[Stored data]
--- START ---
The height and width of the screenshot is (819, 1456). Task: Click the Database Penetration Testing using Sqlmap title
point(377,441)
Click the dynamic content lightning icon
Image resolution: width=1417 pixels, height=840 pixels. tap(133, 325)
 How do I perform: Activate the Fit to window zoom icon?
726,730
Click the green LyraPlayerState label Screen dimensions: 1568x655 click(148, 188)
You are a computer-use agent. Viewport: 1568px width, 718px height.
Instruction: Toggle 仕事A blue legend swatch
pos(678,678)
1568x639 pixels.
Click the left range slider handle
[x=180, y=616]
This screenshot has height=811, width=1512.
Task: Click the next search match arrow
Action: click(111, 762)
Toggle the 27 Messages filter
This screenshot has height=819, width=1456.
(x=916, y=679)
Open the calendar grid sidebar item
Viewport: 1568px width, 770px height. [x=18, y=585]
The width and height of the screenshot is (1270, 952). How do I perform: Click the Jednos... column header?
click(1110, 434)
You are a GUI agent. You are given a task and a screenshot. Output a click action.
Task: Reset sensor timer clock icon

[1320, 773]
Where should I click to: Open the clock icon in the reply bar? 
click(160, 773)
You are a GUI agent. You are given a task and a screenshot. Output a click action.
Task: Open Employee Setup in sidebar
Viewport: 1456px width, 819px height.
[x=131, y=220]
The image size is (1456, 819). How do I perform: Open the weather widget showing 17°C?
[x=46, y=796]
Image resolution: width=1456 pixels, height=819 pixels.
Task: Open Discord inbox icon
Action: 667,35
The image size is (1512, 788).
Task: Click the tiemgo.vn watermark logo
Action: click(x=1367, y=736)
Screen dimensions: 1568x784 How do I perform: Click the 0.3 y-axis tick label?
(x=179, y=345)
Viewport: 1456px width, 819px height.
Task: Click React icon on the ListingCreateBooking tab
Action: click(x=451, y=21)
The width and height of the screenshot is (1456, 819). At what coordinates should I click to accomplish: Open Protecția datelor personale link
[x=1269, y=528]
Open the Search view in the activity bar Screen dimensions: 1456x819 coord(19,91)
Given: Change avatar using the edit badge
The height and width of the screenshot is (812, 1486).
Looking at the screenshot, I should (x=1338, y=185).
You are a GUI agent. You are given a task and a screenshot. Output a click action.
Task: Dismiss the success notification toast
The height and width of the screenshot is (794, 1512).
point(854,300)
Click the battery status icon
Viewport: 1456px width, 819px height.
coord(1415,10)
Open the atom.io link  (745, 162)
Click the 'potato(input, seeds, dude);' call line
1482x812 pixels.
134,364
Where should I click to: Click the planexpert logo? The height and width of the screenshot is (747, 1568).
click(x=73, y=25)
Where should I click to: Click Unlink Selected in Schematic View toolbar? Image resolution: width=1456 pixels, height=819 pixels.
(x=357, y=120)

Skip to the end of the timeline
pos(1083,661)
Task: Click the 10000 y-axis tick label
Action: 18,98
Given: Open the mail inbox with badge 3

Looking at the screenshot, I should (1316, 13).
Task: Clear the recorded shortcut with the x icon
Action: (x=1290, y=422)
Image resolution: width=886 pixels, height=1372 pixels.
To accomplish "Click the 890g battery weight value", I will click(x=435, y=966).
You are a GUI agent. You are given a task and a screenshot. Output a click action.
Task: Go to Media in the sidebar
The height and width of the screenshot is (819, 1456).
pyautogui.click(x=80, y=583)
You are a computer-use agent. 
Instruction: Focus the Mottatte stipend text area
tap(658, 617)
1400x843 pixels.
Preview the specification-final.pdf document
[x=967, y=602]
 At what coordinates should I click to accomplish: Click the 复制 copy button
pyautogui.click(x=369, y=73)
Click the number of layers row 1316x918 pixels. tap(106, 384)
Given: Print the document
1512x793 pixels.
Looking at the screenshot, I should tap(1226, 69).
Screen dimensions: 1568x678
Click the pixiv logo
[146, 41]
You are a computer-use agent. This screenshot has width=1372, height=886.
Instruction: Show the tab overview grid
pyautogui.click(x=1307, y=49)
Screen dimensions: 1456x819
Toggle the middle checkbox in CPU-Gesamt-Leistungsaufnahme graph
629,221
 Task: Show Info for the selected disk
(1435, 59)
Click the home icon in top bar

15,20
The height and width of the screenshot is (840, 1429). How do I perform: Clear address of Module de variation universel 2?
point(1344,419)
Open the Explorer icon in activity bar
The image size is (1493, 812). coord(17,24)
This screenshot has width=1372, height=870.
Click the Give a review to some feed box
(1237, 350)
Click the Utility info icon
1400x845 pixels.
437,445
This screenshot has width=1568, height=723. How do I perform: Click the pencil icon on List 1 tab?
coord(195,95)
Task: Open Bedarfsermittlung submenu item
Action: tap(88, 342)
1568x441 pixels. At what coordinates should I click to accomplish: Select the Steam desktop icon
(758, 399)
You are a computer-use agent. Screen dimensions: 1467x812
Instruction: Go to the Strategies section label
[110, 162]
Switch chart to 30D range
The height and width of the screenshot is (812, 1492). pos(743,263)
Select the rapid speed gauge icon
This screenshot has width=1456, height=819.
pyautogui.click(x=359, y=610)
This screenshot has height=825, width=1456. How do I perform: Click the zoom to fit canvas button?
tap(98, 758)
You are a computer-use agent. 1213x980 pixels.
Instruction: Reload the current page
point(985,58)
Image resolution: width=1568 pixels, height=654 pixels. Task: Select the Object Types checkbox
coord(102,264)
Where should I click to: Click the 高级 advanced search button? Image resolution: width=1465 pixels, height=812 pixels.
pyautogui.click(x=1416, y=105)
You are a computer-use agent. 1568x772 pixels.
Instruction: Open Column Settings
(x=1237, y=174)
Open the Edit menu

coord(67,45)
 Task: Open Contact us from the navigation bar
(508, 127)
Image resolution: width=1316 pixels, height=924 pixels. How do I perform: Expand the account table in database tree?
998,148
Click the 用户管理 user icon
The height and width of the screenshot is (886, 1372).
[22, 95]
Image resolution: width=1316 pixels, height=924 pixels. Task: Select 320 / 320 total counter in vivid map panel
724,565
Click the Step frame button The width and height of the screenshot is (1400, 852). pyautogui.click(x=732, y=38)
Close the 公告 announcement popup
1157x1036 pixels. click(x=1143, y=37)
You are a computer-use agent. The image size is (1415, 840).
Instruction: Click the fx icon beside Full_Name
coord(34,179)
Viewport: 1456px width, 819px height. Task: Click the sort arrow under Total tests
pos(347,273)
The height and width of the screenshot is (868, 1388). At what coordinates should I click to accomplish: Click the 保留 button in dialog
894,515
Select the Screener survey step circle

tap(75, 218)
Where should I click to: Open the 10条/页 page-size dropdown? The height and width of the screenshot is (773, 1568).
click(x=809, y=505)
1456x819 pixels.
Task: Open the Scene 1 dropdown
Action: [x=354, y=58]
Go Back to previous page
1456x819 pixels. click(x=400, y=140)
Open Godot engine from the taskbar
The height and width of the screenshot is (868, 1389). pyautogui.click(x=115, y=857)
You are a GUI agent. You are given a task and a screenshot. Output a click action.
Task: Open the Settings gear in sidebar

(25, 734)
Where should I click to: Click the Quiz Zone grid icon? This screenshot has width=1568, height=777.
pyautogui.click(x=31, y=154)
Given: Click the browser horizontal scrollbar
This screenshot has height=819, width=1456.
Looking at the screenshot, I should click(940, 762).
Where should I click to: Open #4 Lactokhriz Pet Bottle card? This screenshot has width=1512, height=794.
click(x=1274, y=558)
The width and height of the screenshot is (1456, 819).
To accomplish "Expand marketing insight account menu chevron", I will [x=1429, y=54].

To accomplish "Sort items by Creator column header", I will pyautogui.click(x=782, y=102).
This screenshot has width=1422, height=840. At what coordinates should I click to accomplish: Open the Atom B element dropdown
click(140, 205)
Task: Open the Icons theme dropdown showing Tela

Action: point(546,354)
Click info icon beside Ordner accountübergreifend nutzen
--- END ---
[What you are asked to do] Transcribe every line of the records, keeping each one exact.

[Response]
The height and width of the screenshot is (819, 1456). Task: Click the Database Penetration Testing using Sqlmap title
point(377,441)
Click the dynamic content lightning icon
Image resolution: width=1417 pixels, height=840 pixels. tap(133, 325)
 How do I perform: Activate the Fit to window zoom icon?
726,730
Click the green LyraPlayerState label Screen dimensions: 1568x655 click(148, 188)
You are a computer-use agent. Viewport: 1568px width, 718px height.
Instruction: Toggle 仕事A blue legend swatch
pos(678,678)
1568x639 pixels.
Click the left range slider handle
[x=180, y=616]
This screenshot has height=811, width=1512.
Task: Click the next search match arrow
Action: click(111, 762)
Toggle the 27 Messages filter
This screenshot has height=819, width=1456.
(x=916, y=679)
Open the calendar grid sidebar item
Viewport: 1568px width, 770px height. [x=18, y=585]
The width and height of the screenshot is (1270, 952). How do I perform: Click the Jednos... column header?
click(1110, 434)
You are a GUI agent. You are given a task and a screenshot. Output a click action.
Task: Reset sensor timer clock icon

[1320, 773]
Where should I click to: Open the clock icon in the reply bar? 
click(160, 773)
You are a GUI agent. You are given a task and a screenshot. Output a click action.
Task: Open Employee Setup in sidebar
Viewport: 1456px width, 819px height.
[x=131, y=220]
The image size is (1456, 819). How do I perform: Open the weather widget showing 17°C?
[x=46, y=796]
Image resolution: width=1456 pixels, height=819 pixels.
Task: Open Discord inbox icon
Action: 667,35
The image size is (1512, 788).
Task: Click the tiemgo.vn watermark logo
Action: click(x=1367, y=736)
Screen dimensions: 1568x784 How do I perform: Click the 0.3 y-axis tick label?
(x=179, y=345)
Viewport: 1456px width, 819px height.
Task: Click React icon on the ListingCreateBooking tab
Action: click(x=451, y=21)
The width and height of the screenshot is (1456, 819). At what coordinates should I click to accomplish: Open Protecția datelor personale link
[x=1269, y=528]
Open the Search view in the activity bar Screen dimensions: 1456x819 coord(19,91)
Given: Change avatar using the edit badge
The height and width of the screenshot is (812, 1486).
Looking at the screenshot, I should (x=1338, y=185).
You are a GUI agent. You are given a task and a screenshot. Output a click action.
Task: Dismiss the success notification toast
The height and width of the screenshot is (794, 1512).
point(854,300)
Click the battery status icon
Viewport: 1456px width, 819px height.
coord(1415,10)
Open the atom.io link  (745, 162)
Click the 'potato(input, seeds, dude);' call line
1482x812 pixels.
134,364
Where should I click to: Click the planexpert logo? The height and width of the screenshot is (747, 1568).
click(x=73, y=25)
Where should I click to: Click Unlink Selected in Schematic View toolbar? Image resolution: width=1456 pixels, height=819 pixels.
(x=357, y=120)

Skip to the end of the timeline
pos(1083,661)
Task: Click the 10000 y-axis tick label
Action: 18,98
Given: Open the mail inbox with badge 3

Looking at the screenshot, I should (1316, 13).
Task: Clear the recorded shortcut with the x icon
Action: (x=1290, y=422)
Image resolution: width=886 pixels, height=1372 pixels.
To accomplish "Click the 890g battery weight value", I will click(x=435, y=966).
You are a GUI agent. You are given a task and a screenshot. Output a click action.
Task: Go to Media in the sidebar
The height and width of the screenshot is (819, 1456).
pyautogui.click(x=80, y=583)
You are a computer-use agent. 
Instruction: Focus the Mottatte stipend text area
tap(658, 617)
1400x843 pixels.
Preview the specification-final.pdf document
[x=967, y=602]
 At what coordinates should I click to accomplish: Click the 复制 copy button
pyautogui.click(x=369, y=73)
Click the number of layers row 1316x918 pixels. tap(106, 384)
Given: Print the document
1512x793 pixels.
Looking at the screenshot, I should tap(1226, 69).
Screen dimensions: 1568x678
Click the pixiv logo
[146, 41]
You are a computer-use agent. This screenshot has width=1372, height=886.
Instruction: Show the tab overview grid
pyautogui.click(x=1307, y=49)
Screen dimensions: 1456x819
Toggle the middle checkbox in CPU-Gesamt-Leistungsaufnahme graph
629,221
 Task: Show Info for the selected disk
(1435, 59)
Click the home icon in top bar

15,20
The height and width of the screenshot is (840, 1429). How do I perform: Clear address of Module de variation universel 2?
point(1344,419)
Open the Explorer icon in activity bar
The image size is (1493, 812). coord(17,24)
This screenshot has width=1372, height=870.
Click the Give a review to some feed box
(1237, 350)
Click the Utility info icon
1400x845 pixels.
437,445
This screenshot has width=1568, height=723. How do I perform: Click the pencil icon on List 1 tab?
coord(195,95)
Task: Open Bedarfsermittlung submenu item
Action: tap(88, 342)
1568x441 pixels. At what coordinates should I click to accomplish: Select the Steam desktop icon
(758, 399)
You are a computer-use agent. Screen dimensions: 1467x812
Instruction: Go to the Strategies section label
[110, 162]
Switch chart to 30D range
The height and width of the screenshot is (812, 1492). pos(743,263)
Select the rapid speed gauge icon
This screenshot has width=1456, height=819.
pyautogui.click(x=359, y=610)
This screenshot has height=825, width=1456. How do I perform: Click the zoom to fit canvas button?
tap(98, 758)
You are a computer-use agent. 1213x980 pixels.
Instruction: Reload the current page
point(985,58)
Image resolution: width=1568 pixels, height=654 pixels. Task: Select the Object Types checkbox
coord(102,264)
Where should I click to: Click the 高级 advanced search button? Image resolution: width=1465 pixels, height=812 pixels.
pyautogui.click(x=1416, y=105)
You are a computer-use agent. 1568x772 pixels.
Instruction: Open Column Settings
(x=1237, y=174)
Open the Edit menu

coord(67,45)
 Task: Open Contact us from the navigation bar
(508, 127)
Image resolution: width=1316 pixels, height=924 pixels. How do I perform: Expand the account table in database tree?
998,148
Click the 用户管理 user icon
The height and width of the screenshot is (886, 1372).
[22, 95]
Image resolution: width=1316 pixels, height=924 pixels. Task: Select 320 / 320 total counter in vivid map panel
724,565
Click the Step frame button The width and height of the screenshot is (1400, 852). pyautogui.click(x=732, y=38)
Close the 公告 announcement popup
1157x1036 pixels. click(x=1143, y=37)
You are a computer-use agent. The image size is (1415, 840).
Instruction: Click the fx icon beside Full_Name
coord(34,179)
Viewport: 1456px width, 819px height. Task: Click the sort arrow under Total tests
pos(347,273)
The height and width of the screenshot is (868, 1388). At what coordinates should I click to accomplish: Click the 保留 button in dialog
894,515
Select the Screener survey step circle

tap(75, 218)
Where should I click to: Open the 10条/页 page-size dropdown? The height and width of the screenshot is (773, 1568).
click(x=809, y=505)
1456x819 pixels.
Task: Open the Scene 1 dropdown
Action: [x=354, y=58]
Go Back to previous page
1456x819 pixels. click(x=400, y=140)
Open Godot engine from the taskbar
The height and width of the screenshot is (868, 1389). pyautogui.click(x=115, y=857)
You are a GUI agent. You are given a task and a screenshot. Output a click action.
Task: Open the Settings gear in sidebar

(25, 734)
Where should I click to: Click the Quiz Zone grid icon? This screenshot has width=1568, height=777.
pyautogui.click(x=31, y=154)
Given: Click the browser horizontal scrollbar
This screenshot has height=819, width=1456.
Looking at the screenshot, I should click(940, 762).
Where should I click to: Open #4 Lactokhriz Pet Bottle card? This screenshot has width=1512, height=794.
click(x=1274, y=558)
The width and height of the screenshot is (1456, 819).
To accomplish "Expand marketing insight account menu chevron", I will [x=1429, y=54].

To accomplish "Sort items by Creator column header", I will pyautogui.click(x=782, y=102).
This screenshot has width=1422, height=840. At what coordinates should I click to accomplish: Open the Atom B element dropdown
click(140, 205)
Task: Open the Icons theme dropdown showing Tela

Action: point(546,354)
Click info icon beside Ordner accountübergreifend nutzen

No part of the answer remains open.